According to Andean legend, when the condor, an imposing South American bird with a long lifespan, decides there’s no longer a purpose to keep on flapping its enormous wings, the animal commits suicide by diving into the rocks. In Bolivian writer-director Alejandro Loayza Grisi’s sumptuously rendered debut feature “Utama” (Our Home), a comparable descent into hopelessness occurs for a human counterpart. A respiratory ailment, rhythmic heavy breathing—like a water drip in the middle of the night—perpetually accompanies Virginio (Jose Calcina). Despite his deteriorating health, the elderly Quechua man remains resolute on staying in the now desolate and eroded Bolivian highlands with his wife Sisa (Luisa Quispe). Most of their neighbors have migrated in desperation because the rain that hasn’t been on schedule for a while. Scarce water puts their herding livelihood at dire risk.

“Utama” plays like a spiritual cousin to Peru’s 2018 Academy Awards entry “Wiñaypacha” (Eternity), about an aging couple in a remote corner of the Andes yearning for their son to return to visit them. Like them, the husband and wife in Loayza Grisi’s take on a nearly identical premise preserve their ancient way of living even though securing the most basic necessities has become extremely laborious.
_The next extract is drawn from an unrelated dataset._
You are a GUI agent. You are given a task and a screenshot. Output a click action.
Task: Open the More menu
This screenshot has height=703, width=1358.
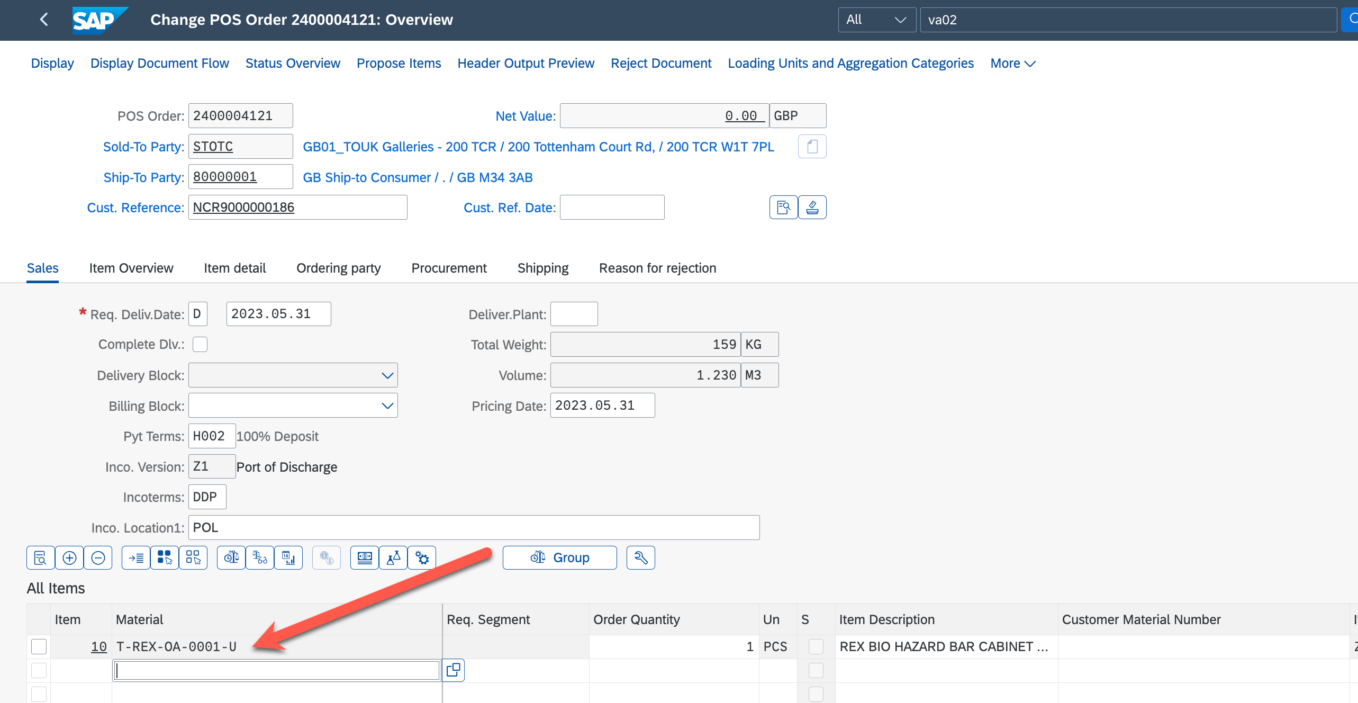(1012, 64)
After all, Virginio thinks, what would they even do in the city? However, with the arrival of their adult grandson Clever (Santos Choque), the director introduces a catalyst that precipitates the stubborn man’s battle for retaining agency. And while “Wiñaypacha” constructs its narrative with sheer realism that makes the viewer question whether it’d be better described as non-fiction, “Utama” is embellished with a few sublime touches of magical realism and Bárbara Alvarez’s gorgeously precise cinematography. Early on, she frames Virginio’s reflection inside a pool of water with the open sky as background providing enough room in the composition for a flying condor to be added in post-production. The aesthetic meticulousness of that shot serves the filmmaker in reinforcing the winged motif as omen. Another standout shot sees Virginio in an angelical glow walking towards mountains drenched in soft twilight light. Whether maximizing the potential of mirrors and windows for dramatic effect in this inhospitable terrain with the help of art director Valeria Wilde or simply filling our view with the couple’s adorable pack of llamas weaning bright pink ribbons on their ears, the images conjured in “Utama” momentarily let us into the language of the unknown, of what we can not comprehend unless we are as in tune with the land as those whose existence is so deeply tied to it. Clever’s intrusion, demanding his grandparents move to an urban environment, is met with rejection on Virginio’s part and hesitation from Sisa. Loayza Grisi limits dialogue-driven scenes, perhaps to rely more on his first-time actors’ magnetic stoicism than their text delivery. But the pointed lines that stay help highlight that it is not only the land that’s perishing at the hands of voracious modernity and progress elsewhere, but the entirety of their worldview, including their language. Clever doesn’t understand more than a few words of Quechua, which widens the divide Virginio already dreads. Spanish, the language of the colonizers, is a forced middle ground for their communication.

For all its otherworldly beauty, “Utama” could benefit from slightly more robust dramatic beats to complement the hyper-sensorial experience that imbues in the spectator, especially in addressing the displacement of Indigenous communities across the Americas and beyond. Not that it needed to be turned into a social justice diatribe, but a sprinkle of directness on the large picture of the issue, brought upon both by governmental neglect and as the early victims of the climate crisis that looms over all of us. Still, the visually beguiling effort, donned with an original filmic idiosyncrasy, from a promising storyteller in the region does expand on other pertinent themes in an effort, it seems, to not simplistically glorify tradition. Loayza Grisi hints at Virginio’s patriarchal mentality, sometimes in the subtext and others in his outspoken fatalistic desire for Sisa to stop breathing at the same time as him. Sisa’s voice rarely rises, she picks her battles, and knows more than she leads on, more importantly she is not completely opposed to change if it means more time with her progeny. A man who no longer feels in charge of his destiny, abandoned by the elements and betrayed by his body, he faces a spiritual crucible. Calcina’s performance involves a particular physicality, that of a gravely ill person with a superlative will to withstand the trial in hopes of prompt improvement. Every step he takes comes off as indignantly defiant. Unable to accept the sincerity in Clever’s concern, he swears off any solution that requires leaving all he has ever treasured, for better, and in the current state of affairs, for worse. For Virginio, what Clever asks of him isn’t dissimilar to uprooting a tropical flower and demand it flourishes in the arid desert. He belongs in his home, not the handcrafted building where decades of memories and arduous work reside, but in the grandeur of everything the eye can see until the horizon forces the earth to meet with the heavens. If only the condor could see that perhaps, even if not with as much freedom, there might be a reason to fly for a little longer over a different topography.